Saved data entries
▼

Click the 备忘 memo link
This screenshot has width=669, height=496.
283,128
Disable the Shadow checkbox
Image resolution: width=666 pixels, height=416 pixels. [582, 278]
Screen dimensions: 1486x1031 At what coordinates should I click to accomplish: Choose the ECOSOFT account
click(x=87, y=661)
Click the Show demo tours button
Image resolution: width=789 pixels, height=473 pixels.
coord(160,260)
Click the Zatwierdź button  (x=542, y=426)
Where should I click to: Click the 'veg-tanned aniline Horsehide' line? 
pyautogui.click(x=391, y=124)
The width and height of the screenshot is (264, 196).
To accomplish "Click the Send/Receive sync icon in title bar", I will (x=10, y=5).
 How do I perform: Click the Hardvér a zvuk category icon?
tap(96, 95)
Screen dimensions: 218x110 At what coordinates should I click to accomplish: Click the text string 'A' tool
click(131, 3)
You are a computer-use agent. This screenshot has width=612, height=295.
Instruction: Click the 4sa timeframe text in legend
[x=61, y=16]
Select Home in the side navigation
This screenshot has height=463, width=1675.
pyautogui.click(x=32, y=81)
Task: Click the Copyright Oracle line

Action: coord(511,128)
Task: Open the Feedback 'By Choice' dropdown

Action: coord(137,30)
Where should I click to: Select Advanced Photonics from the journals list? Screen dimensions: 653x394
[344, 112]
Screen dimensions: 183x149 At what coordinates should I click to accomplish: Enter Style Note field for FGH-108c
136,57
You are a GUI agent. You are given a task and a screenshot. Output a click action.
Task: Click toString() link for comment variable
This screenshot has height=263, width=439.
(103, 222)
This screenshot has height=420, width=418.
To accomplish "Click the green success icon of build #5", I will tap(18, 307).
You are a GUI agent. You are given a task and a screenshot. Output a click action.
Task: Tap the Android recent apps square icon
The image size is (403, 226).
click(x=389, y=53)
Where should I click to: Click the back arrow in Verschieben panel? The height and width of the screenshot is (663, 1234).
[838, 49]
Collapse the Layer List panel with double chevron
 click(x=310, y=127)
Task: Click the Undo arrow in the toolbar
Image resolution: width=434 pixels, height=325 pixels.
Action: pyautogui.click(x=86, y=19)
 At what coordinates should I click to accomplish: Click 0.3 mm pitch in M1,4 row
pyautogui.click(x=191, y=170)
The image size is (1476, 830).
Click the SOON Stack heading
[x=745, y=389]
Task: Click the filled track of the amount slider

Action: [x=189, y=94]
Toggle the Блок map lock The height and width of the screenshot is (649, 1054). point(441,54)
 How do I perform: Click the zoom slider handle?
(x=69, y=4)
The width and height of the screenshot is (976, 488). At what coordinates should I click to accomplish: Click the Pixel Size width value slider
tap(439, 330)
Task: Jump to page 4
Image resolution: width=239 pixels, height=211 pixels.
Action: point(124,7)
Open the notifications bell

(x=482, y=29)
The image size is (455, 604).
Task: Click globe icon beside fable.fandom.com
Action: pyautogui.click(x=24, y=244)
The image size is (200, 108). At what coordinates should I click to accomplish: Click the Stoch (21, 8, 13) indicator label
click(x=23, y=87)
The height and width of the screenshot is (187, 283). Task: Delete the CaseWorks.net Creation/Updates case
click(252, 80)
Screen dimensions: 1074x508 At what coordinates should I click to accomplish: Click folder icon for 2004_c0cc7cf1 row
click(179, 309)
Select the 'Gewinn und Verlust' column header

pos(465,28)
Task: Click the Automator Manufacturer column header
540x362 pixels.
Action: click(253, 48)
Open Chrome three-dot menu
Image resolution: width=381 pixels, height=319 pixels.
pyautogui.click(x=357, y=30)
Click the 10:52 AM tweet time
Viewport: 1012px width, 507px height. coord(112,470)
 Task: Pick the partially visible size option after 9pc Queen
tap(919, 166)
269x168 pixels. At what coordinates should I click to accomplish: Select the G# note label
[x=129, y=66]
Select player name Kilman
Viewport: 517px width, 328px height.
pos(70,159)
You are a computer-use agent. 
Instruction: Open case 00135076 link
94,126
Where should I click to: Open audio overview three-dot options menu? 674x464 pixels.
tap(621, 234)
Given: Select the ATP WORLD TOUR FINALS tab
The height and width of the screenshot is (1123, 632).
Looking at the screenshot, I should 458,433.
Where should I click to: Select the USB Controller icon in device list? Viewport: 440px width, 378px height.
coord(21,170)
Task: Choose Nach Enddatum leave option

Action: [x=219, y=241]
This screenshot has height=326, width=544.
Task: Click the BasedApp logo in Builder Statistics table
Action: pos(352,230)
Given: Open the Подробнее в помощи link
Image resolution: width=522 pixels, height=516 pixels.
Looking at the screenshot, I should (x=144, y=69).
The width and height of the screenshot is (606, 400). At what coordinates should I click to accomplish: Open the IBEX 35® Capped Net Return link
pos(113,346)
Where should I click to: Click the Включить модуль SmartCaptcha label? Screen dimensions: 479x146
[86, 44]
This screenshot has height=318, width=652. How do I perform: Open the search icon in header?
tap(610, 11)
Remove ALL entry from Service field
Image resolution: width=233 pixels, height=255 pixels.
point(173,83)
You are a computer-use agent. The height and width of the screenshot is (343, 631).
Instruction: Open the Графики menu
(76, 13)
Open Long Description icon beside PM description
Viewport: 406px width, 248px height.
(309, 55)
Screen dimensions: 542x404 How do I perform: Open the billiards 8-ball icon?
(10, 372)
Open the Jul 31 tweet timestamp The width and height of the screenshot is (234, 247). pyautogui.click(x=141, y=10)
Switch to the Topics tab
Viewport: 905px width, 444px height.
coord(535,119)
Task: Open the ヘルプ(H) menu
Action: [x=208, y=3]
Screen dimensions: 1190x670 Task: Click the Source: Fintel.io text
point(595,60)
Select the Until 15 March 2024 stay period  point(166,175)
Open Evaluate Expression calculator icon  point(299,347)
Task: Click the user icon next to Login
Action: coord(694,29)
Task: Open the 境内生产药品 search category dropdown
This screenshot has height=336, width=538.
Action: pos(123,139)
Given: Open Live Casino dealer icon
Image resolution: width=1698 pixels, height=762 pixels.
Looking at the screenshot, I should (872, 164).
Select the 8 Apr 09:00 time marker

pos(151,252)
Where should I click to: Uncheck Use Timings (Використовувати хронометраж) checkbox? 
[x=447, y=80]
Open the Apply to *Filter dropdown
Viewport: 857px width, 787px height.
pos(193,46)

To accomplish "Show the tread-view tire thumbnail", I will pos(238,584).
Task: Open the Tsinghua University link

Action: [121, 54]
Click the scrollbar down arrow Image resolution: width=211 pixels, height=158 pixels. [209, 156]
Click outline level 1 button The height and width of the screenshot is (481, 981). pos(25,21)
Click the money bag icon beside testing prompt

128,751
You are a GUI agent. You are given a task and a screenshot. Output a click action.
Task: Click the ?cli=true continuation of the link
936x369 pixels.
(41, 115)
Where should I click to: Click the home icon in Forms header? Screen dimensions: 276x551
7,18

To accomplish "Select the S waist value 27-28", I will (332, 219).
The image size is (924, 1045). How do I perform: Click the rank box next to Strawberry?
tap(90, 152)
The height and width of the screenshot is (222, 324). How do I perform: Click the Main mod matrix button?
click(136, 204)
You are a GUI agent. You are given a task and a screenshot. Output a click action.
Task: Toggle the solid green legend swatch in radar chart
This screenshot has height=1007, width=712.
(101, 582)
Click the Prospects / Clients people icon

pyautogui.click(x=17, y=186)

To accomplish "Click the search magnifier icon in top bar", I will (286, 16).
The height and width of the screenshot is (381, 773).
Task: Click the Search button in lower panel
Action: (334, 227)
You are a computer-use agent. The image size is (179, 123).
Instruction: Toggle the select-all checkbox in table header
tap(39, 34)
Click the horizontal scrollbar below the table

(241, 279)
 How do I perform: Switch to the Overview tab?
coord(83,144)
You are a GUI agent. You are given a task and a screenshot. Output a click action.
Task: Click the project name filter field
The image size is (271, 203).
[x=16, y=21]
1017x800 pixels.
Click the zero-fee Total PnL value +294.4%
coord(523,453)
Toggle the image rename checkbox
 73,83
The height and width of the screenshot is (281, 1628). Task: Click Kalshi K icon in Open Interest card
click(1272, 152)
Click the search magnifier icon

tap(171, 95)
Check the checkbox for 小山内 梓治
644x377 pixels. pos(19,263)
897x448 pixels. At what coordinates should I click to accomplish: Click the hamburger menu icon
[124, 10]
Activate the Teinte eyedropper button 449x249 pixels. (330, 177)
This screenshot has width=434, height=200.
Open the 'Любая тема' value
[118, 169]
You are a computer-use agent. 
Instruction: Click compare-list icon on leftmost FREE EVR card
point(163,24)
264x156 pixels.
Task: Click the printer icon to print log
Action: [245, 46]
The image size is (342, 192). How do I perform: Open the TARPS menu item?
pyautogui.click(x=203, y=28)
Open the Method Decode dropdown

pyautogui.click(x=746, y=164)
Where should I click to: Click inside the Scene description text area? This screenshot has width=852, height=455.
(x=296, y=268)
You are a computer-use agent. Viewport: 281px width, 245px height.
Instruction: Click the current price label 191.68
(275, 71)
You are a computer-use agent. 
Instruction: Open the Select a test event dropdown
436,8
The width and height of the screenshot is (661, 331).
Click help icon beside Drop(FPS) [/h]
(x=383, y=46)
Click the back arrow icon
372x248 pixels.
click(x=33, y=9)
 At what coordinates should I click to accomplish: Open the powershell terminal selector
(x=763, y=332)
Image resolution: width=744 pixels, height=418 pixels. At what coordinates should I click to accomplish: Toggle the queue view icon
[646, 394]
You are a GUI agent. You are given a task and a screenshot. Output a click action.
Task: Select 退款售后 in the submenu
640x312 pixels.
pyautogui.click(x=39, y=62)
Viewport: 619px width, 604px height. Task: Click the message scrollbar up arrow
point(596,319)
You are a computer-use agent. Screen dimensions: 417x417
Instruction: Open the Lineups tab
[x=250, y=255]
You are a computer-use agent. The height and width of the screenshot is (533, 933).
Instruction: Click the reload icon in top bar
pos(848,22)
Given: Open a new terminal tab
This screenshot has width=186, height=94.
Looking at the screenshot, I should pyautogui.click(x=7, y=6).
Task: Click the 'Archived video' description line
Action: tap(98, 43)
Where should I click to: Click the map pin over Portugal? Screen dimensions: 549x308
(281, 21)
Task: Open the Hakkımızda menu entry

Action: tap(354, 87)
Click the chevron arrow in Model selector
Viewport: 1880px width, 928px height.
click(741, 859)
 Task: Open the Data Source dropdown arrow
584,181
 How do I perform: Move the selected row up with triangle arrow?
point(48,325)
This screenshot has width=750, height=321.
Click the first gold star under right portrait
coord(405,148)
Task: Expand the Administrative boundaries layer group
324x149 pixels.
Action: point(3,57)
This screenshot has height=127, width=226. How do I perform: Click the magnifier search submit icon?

▲

> [Exercise requirements] Search the entries above for the word "computer" and copy each line where it appears.

> [Task answer]
You are a computer-use agent. This screenshot has width=612, height=295.
You are a computer-use agent. 
You are a computer-use agent. The height and width of the screenshot is (343, 631).
You are a computer-use agent. The image size is (179, 123).
You are a computer-use agent. 
You are a computer-use agent. Viewport: 281px width, 245px height.
You are a computer-use agent. 
You are a computer-use agent. Screen dimensions: 417x417
You are a computer-use agent. The height and width of the screenshot is (533, 933).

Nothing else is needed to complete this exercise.